そこで、本発明の主たる課題は、サイドシール部に弾性シートを配置しつつも、サイドシール部を剥離しやすくすることにある。
<第1の態様>
前身頃から後身頃にわたる一体的な外装体、又は前身頃及び後身頃に別々に設けられた外装体と、この外装体の幅方向中間部に取り付けられた、股間部の前後両側にわたる内装体と、前身頃における外装体の両側部と後身頃における外装体の両側部とがそれぞれ溶着されたサイドシール部と、ウエスト開口及び左右一対の脚開口とを備え、
前記外装体は、前身頃の幅方向両側及び後身頃の幅方向両側に位置する第1領域と、前記第1領域よりも幅方向中央側に位置し、幅方向に伸縮する第2領域とを有し、
前記サイドシール部は前記第1領域に含まれており、
前記外装体は、第1シート層及び第2シート層と、前記第1シート層及び前記第2シート層の間に介在された弾性シートとを有し、
前記第1シート層及び第2シート層は、間隔を空けて配列された多数の第1接合部で、前記弾性シートを貫通する接合孔を通じて接合されており、
前記第1領域の前記第1接合部の大きさが前記第2領域の前記第1接合部の大きさよりも大きい、
ことを特徴とするパンツタイプ使い捨て着用物品。
(作用効果)
本態様の外装体は第1領域と第2領域を有している。
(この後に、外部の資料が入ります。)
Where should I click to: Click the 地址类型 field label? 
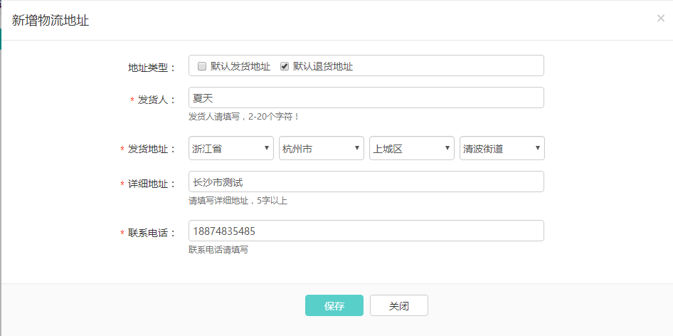[151, 68]
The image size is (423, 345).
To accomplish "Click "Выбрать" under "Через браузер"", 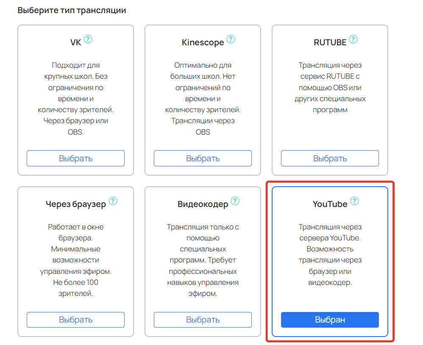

第1領域は前身頃の幅方向両側及び後身頃の幅方向両側に位置しており、第2領域はその第1領域よりも幅方向中央側に位置している。この第1領域にはサイドシール部が含まれている。また、第2領域は製品状態で幅方向に伸縮する領域であって、製品状態で幅方向に伸縮しない領域ではない。一般に、外装体と内装体が重なる部分では、外装体が幅方向に伸縮しないように加工されているが、第2領域はこのような伸縮防止加工が施された領域(後述する中間非伸縮領域)ではなく、外装体と内装体が重なっておらず、幅方向に伸縮する領域をいう。
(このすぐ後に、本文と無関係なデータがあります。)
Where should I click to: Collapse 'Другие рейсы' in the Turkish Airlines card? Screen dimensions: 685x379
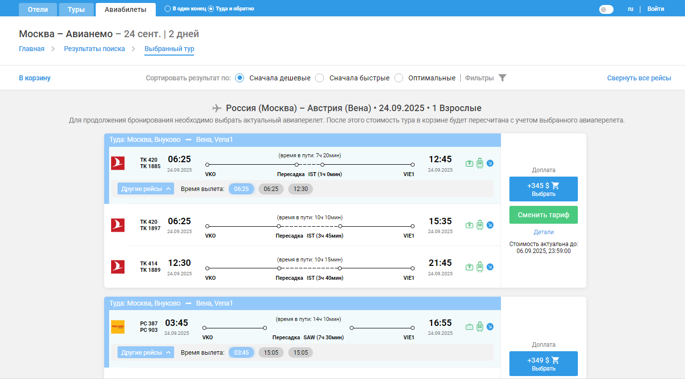tap(146, 189)
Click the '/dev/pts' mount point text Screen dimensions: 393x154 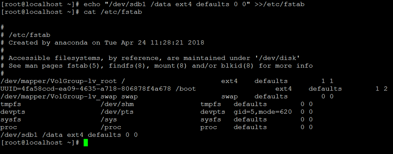[x=117, y=112]
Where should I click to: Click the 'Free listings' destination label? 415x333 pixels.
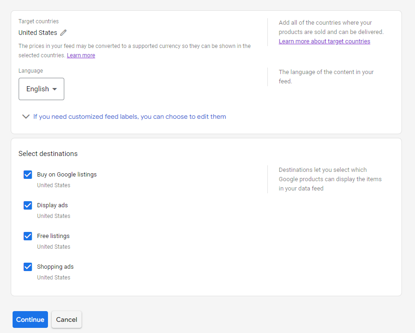click(53, 236)
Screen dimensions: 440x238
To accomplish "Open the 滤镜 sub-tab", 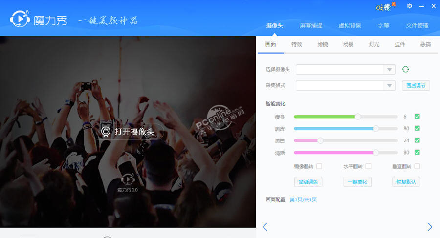I will pos(323,44).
外装体は第1シート層、第2シート層、及びこれらの層の間に挟まれた弾性シートを有している。そして、第1シート層及び第2シート層は、間隔を空けて配列された多数の第1接合部で、弾性シートを貫通する接合孔を通じて接合されている。
本態様では、第1領域の第1接合部の大きさが第2領域の第1接合部の大きさよりも大きくなっている。第1領域の第1接合部の大きさが第2領域の第1接合部の大きさよりも大きいと、第1領域の第1接合部に形成された接合孔の大きさが第2領域の第1接合部に形成された接合孔の大きさよりも大きくなる。その結果、サイドシールするために形成する第2接合部が、第1領域に形成された接合孔の内部に入りやすくなる。第1領域に形成された接合孔の内部には弾性シートが存在しないため、第2接合部を形成する際に弾性シートを溶融させてサイドシール部の接合力を高めてしまうということを防ぐことができ、結果としてサイドシール部を剥離しやすくすることができる。
<第2の態様>
前記第1領域に設けられた前記第1接合部の平均面積が、前記第2領域に設けられた前記第1接合部の平均面積の2.0倍以上である、前記第1の態様のパンツタイプ使い捨て着用物品。
(作用効果)
第1領域に設けられた第1接合部の平均面積を、第2領域に設けられた第1接合部の平均面積の2.0倍以上にした場合、より高い確率で第1の態様の作用効果を奏することができる。すなわち、第1領域に設けられた第1接合部の平均面積が大きくなるほど、サイドシールするために形成する第2接合部が、第1領域に形成された接合孔の内部に入りやすくなるため、結果としてサイドシール部を剥離しやすくすることができる。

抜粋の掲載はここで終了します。